ほっきょくきつねとゆき
さむくこごえるふゆの、しろくてつめたいゆきとこおりのせかいで、ほっきょくきつねはいきてゐます。
からだやみじかいあしは、しろくふはふはのあたたかいふゆげにおおわれて、さむさなんかへっちゃらです。
かりをしてえものをつかまへると、ゆきやこおっただいちと、くちをあかくそめて、そのいのちをいただきます。

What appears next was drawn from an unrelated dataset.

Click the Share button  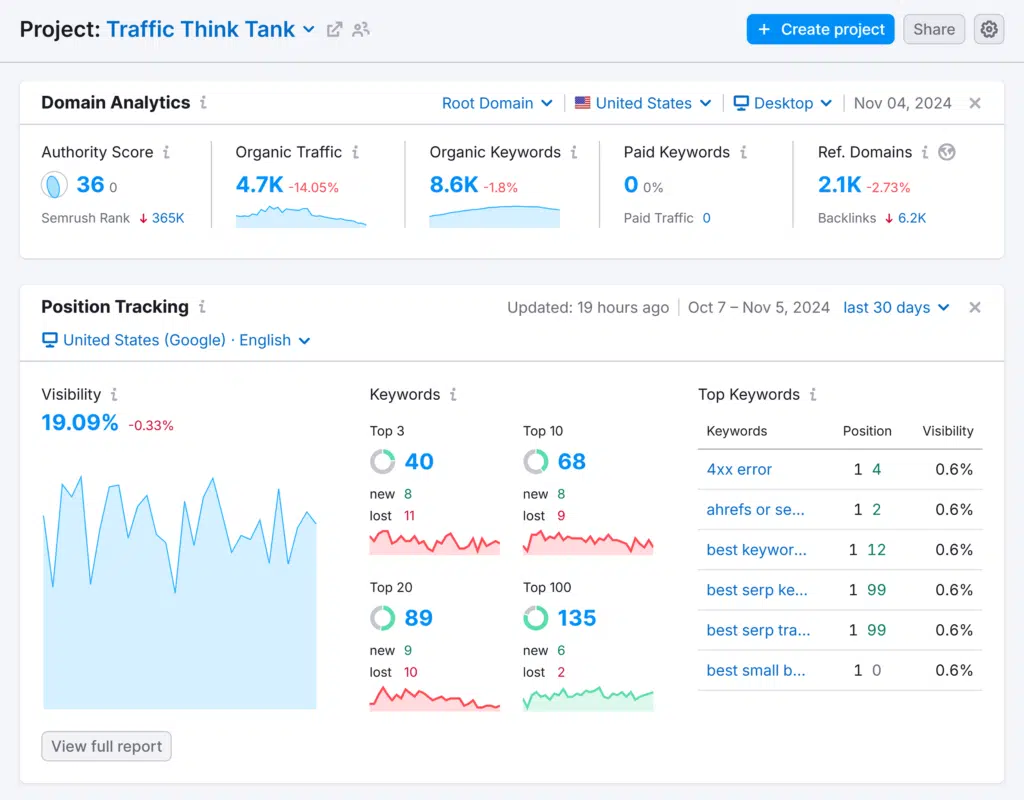(x=934, y=29)
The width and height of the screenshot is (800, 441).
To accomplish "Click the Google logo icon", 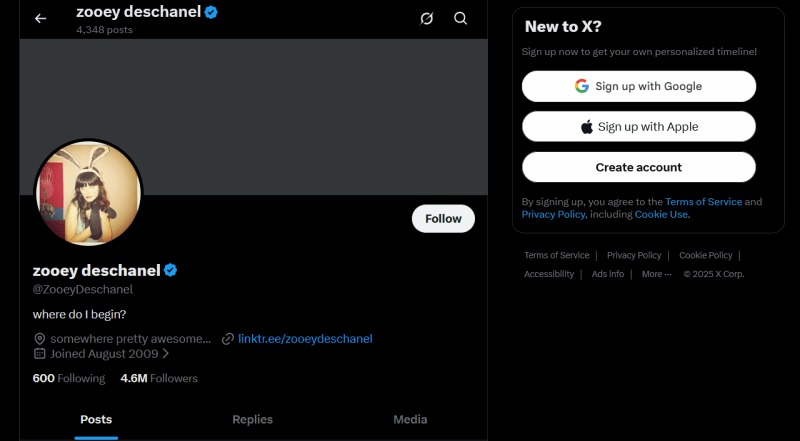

ときどき、あかくなつたまへあしをみてゐると、からだじゅうが、まつかになつてしまふやうなきがしてきます。
もしさうなるとたいへんです。
こはいほっきょくくまに、みつかってたべられてしまふかもしれません。
かりにしつぱいして、おなかがへつたらすききらひなく、なんでもたべます。
こはいほっきょくくまのあとをこつそりついてまはり、おこぼれにあずかつたりもします。
どこまでもつづくしろいせかいをみてゐると、なんでもおいしさうにみえてくるのです。
さうすると、けんかしたあいてや、よわつたなかまも・・・。
しろくつめたいせかいでは、さうやつていのちをつないで、すんだことはわすれてしまふのです。
ゆきにおおわれたすあなにもどると、つんどらにはやくはるがくることをねがひながら、ながいふさふさのしっぽをかかへて、うみべのゆめをみるのです。
はるまでいきてゐられるかは、だれにもわからないのですが。